(Collected data entries)
::::::
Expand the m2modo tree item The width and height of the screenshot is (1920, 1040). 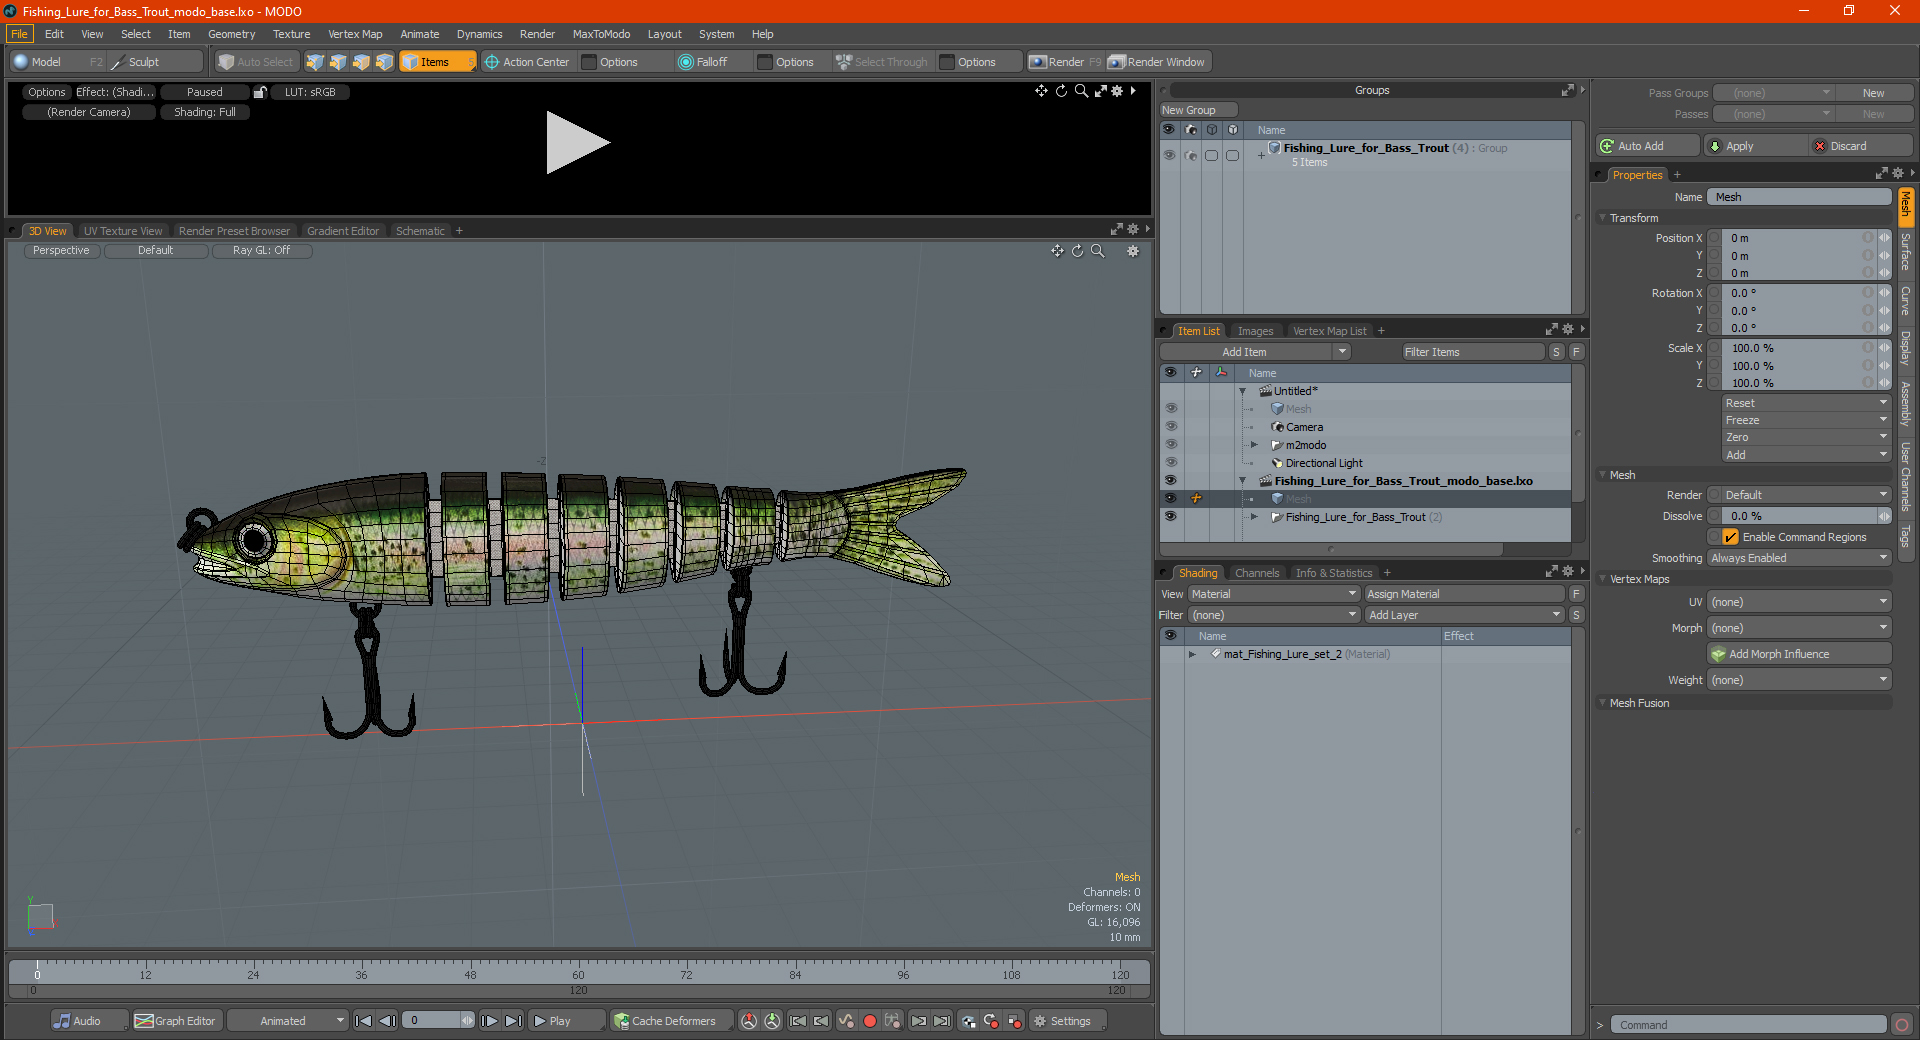click(1254, 445)
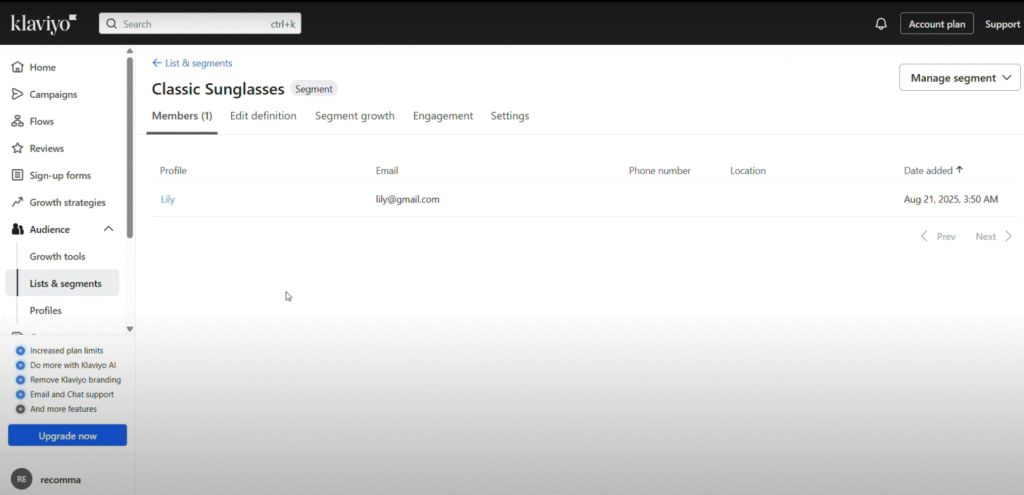Open the Segment growth tab
The image size is (1024, 495).
(354, 116)
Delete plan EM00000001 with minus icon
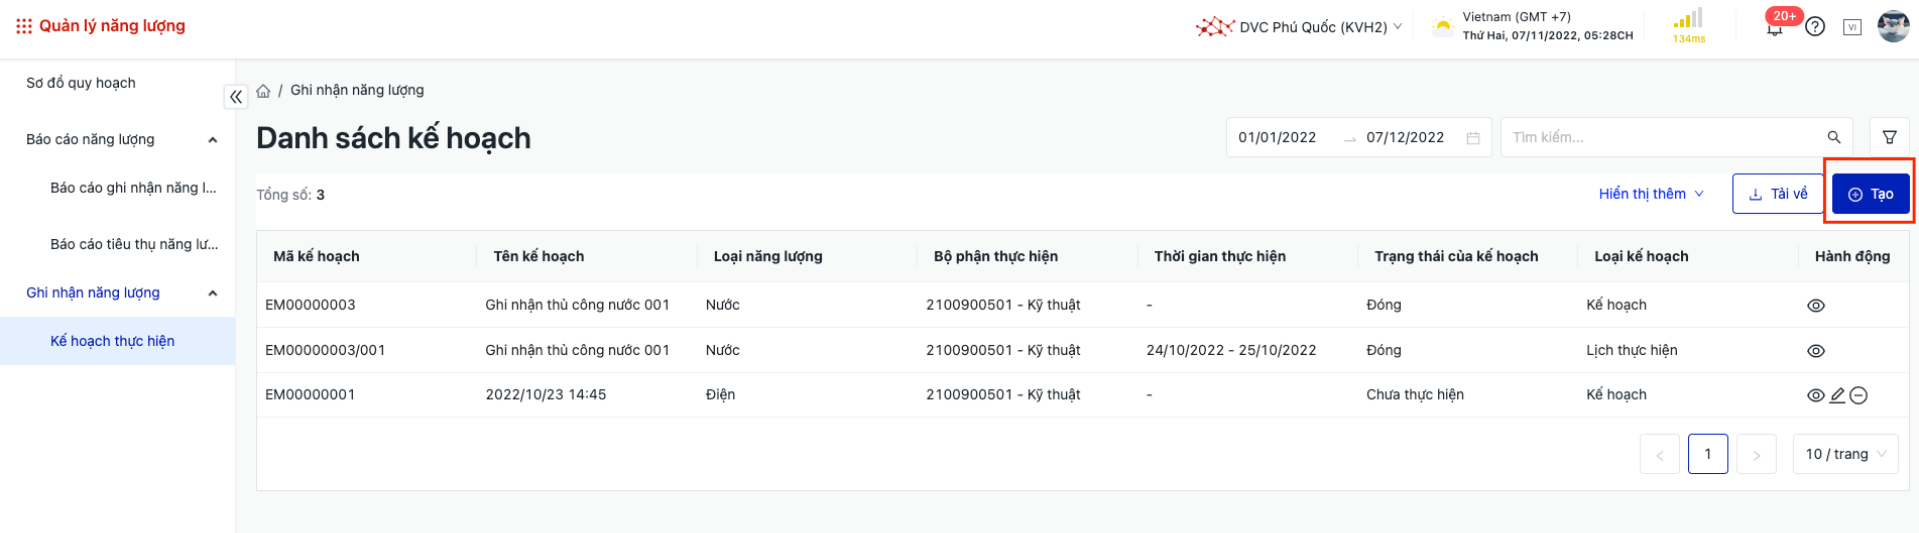The image size is (1919, 533). (x=1858, y=396)
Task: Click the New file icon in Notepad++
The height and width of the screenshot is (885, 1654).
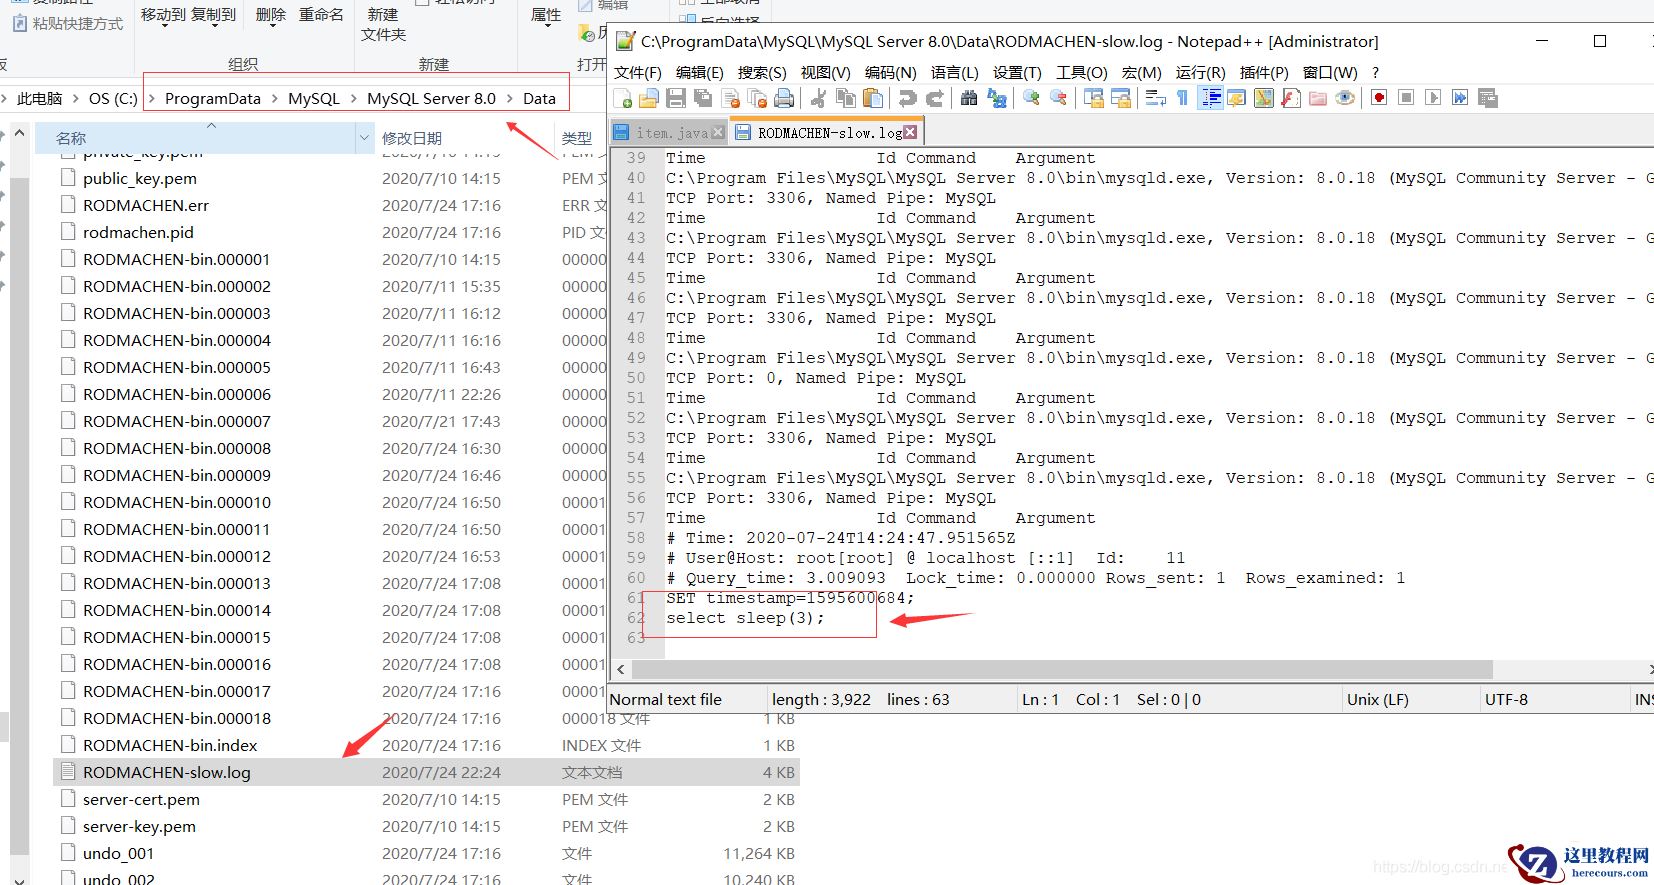Action: 623,98
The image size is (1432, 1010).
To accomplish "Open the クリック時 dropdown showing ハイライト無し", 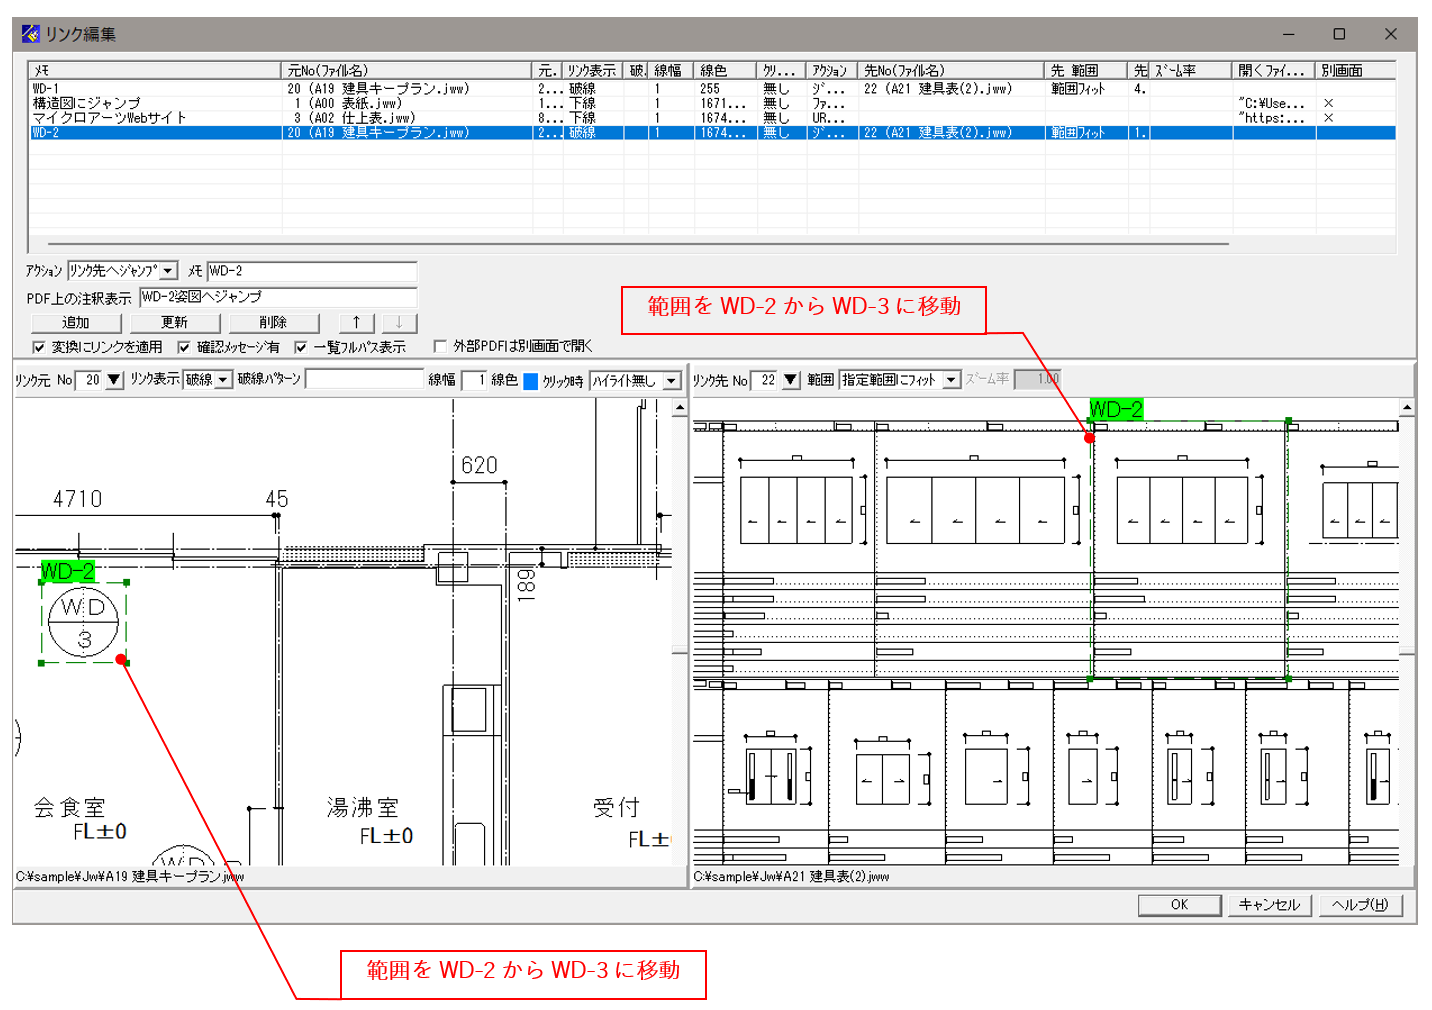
::::::
__PROBLEM DETAILS__
Set out, exactly as given, the line that contains "Delete plan EM00000001 with minus icon" along with each line after it through the end of the records above; omit the pictures.

__RESPONSE TO THIS EXERCISE__
Delete plan EM00000001 with minus icon
The image size is (1919, 533). (x=1858, y=396)
Task: Click the New file icon in Notepad++
The height and width of the screenshot is (885, 1654).
Action: 623,98
The image size is (1432, 1010).
To accomplish "Open the クリック時 dropdown showing ハイライト無し", 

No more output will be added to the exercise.